H.Y. Joo, D.I. Kim, E. Kowalik, Y. Li, S. Mao, S. Liu, M. W. Hager, W.B. Choi

Abstract: Background: FSI-1671 is a new class of Carbapenem antibiotic which possesses excellent antibacterial activity against A.baumannii. The FSI-1671/Sulbactam combination showed excellent synergy against Multi-Drug Resistance-A.baumannii. In this study we compared the activity of FSI-1671 and FSI-1671/Sulbactam with Meropenem, Imipenem, Doripenem, Colistin and Tigecycline. Methods: MICs (Minimum Inhibitory Concentration) were determined by the agar dilution method which is recommended by CLSI (M7-A8) against A.baumannii(85), K.pneumoniae(80), E.coli(54), P.aeruginosa(125), Respiratory tract infection species(37) and other Enterobacteriaceae(175).

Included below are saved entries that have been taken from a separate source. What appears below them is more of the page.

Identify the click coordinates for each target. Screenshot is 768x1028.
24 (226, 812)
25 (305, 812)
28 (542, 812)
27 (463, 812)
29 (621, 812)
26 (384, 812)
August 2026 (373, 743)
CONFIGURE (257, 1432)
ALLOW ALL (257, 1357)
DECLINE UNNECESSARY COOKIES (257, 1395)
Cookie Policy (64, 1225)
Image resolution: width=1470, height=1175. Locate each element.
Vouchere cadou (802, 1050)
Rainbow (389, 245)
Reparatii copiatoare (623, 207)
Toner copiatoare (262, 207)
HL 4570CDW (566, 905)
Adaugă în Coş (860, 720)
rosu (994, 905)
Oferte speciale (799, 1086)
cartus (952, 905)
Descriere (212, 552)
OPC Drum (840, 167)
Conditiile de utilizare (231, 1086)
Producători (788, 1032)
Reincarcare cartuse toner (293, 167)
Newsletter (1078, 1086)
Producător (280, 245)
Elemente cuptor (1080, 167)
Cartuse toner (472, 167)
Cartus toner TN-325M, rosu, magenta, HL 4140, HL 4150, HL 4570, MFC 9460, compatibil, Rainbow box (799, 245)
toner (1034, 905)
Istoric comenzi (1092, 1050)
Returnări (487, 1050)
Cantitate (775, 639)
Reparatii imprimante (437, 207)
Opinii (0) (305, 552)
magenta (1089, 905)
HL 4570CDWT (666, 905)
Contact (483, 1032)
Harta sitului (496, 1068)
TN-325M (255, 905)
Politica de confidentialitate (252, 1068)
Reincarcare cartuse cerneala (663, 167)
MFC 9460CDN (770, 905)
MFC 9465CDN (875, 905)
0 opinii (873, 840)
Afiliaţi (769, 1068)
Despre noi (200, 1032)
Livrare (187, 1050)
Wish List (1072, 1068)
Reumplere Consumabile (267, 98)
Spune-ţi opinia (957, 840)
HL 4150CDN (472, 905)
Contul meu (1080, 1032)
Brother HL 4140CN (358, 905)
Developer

Results: FSI-1671/Sulbactam, a fixed concentration of Sulbactam at 6ug/ml has excellent potency (MIC90=1ug/ml) against MDR-Acinetobacter baumannii. It has 32 times more active than Imipenem (MIC90=32ug/ml) and Doripenem (MIC90=32ug/ml). It has 4 times better activity than Colistin and Tigecycline. Conclusion: The FSI-1671 is a new class of Carbapenem with potent activity against MDR-A.baumannii. The FSI-1671/Sulbactam combination has excellent synergy against MDR-A.baumannii. The FSI-1671/Sulbactam is a potential Carbapenem which is used for treatment of bacterial infections with multi-drug resistant A.baumannii.